Yu Xiaoyang (于小洋 (於小洋, Yú Xiǎoyáng); born June 6, 1986, in Harbin, Heilongjiang) is a Chinese former competitive ice dancer. She competed with Wang Chen. They are four-time Chinese national champions (2006, 2008, 2010, and 2013), as well as two-time bronze medalists at the Asian Winter Games. Their best score at the Four Continents Figure Skating Competition is 7th place, and at the World Championships is 18th.

== Programs ==

| Season | Short Dance/Original Dance | Free Dance | Exhibition |
| 2013-2014 | Foxtrot This Business of Love by Domino Quickstep Dancing Fool by Barry Manilow | Concierto de Aranjuez by Joaquín Rodrigo Prayer for Taylor by Michael W. Smith |  |
| 2012-2013 | Polka Oh!
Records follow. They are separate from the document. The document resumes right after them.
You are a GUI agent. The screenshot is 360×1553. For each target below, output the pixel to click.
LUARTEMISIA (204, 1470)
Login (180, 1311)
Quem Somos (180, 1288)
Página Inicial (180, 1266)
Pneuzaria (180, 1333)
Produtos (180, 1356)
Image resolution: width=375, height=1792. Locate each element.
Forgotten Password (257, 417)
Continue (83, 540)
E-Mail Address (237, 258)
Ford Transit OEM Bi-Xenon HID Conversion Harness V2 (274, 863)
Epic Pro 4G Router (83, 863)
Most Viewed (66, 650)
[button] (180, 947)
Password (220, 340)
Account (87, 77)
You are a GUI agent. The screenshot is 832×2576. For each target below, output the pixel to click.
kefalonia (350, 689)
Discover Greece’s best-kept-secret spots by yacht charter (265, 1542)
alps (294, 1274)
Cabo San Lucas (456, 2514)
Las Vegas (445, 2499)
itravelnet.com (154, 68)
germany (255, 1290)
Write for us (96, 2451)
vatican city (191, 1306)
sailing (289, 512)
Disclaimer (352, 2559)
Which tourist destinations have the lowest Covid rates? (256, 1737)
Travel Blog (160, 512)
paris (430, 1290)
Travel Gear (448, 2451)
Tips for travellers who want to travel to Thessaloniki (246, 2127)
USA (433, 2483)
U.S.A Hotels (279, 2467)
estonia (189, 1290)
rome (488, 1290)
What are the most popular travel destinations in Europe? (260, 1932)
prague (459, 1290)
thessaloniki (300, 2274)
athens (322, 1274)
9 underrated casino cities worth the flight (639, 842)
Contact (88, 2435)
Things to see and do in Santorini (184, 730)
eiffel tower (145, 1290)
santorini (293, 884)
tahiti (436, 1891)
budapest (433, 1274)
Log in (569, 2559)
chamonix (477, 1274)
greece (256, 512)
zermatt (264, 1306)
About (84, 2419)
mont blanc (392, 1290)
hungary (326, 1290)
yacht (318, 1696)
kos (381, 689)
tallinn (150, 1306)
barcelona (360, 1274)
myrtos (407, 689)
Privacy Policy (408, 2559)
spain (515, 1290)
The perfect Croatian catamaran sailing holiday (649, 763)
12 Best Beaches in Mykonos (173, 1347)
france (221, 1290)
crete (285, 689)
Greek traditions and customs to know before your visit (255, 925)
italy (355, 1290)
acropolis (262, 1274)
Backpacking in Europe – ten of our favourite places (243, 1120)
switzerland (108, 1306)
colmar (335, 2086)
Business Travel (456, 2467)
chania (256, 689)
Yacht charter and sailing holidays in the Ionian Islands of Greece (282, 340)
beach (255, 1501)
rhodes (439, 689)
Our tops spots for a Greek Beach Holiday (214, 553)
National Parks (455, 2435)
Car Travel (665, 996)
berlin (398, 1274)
Susanna Waltz Twilight Waltz by Johnny Gimble | The House of Dancing Water by Benoît Jutras | Just One Last Dance by Sarah Connor |
| 2011-2012 | Cha-cha-cha Mambo Rhumba Let's Get Loud by Jennifer Lopez | Howl's Moving Castle (soundtrack) by Joe Hisaishi |  |
| 2010–2011 | The Blue Danube by Johann Baptist Strauss Tango | Beethoven's last night by Trans-Siberian Orchestra |  |
| 2009–2010 | House of Flying Daggers(soundtrack) Chinese Folk Dance | Cats by Trevor Nunn Romeo and Juliet soundtrack |  |
| 2008–2009 | Swing by Big Bad Voodoo Daddy Foxtrot | Romeo and Juliet soundtrack |  |
| 2007–2008 | Hava Nagila Jewish Folk Dance | Remember soundtrack from Troy |  |
| 2006–2007 | Queremos Paz & Una Musica Brutal by Gotan Project |  |

==Results==
(with Wang)

Results
International
| Event | 2001–02 | 2002–03 | 2003–04 | 2004–05 | 2005–06 | 2006–07 | 2007–08 | 2008–09 | 2009–10 | 2010–11 | 2011–12 | 2012–13 | 2013–14 |
| Worlds |  |  |  |  | 22nd |  | 22nd |  | 18th |  |  |  |  |
| Four Continents |  | 11th | 10th | 11th | 7th | 9th | 8th | 8th | 8th | 7th | 7th | 9th |  |
| GP Bompard |  |  |  | 9th | 9th |  | 9th |  |  |  |  |  |  |
| GP Cup of China |  |  | 11th | 10th | 10th | 11th |  | 8th | 9th | 8th | 6th | 8th | 6th |
| GP NHK Trophy |  |  |  |  |  |  |  | 9th |  | 9th |  | 8th |  |
| GP Skate America |  |  | 10th |  |  |  | 10th |  | 10th |  |  |  |  |
| GP Skate Canada |  |  |  |  |  | 11th |  |  |  |  |  |  |  |
| Asian Games |  |  |  |  |  | 3rd |  |  |  | 3rd |  |  |  |
| Universiade |  |  |  | 9th |  | 6th |  | 11th |  |  |  |  |  |
International: Junior
| Junior Worlds |  | 18th |  |  |  |  |  |  |  |  |  |  |  |
National
| Chinese Champ. | 3rd | 4th | 2nd | 3rd | 1st | 2nd | 1st | 3rd | 1st | 2nd | 2nd | 1st | 2nd |
Team events
| World Team |  |  |  |  |  |  |  |  |  |  |  | 5T / 6P |  |
GP = Grand Prix T = Team result; P = Personal result; Medals awarded for team result only.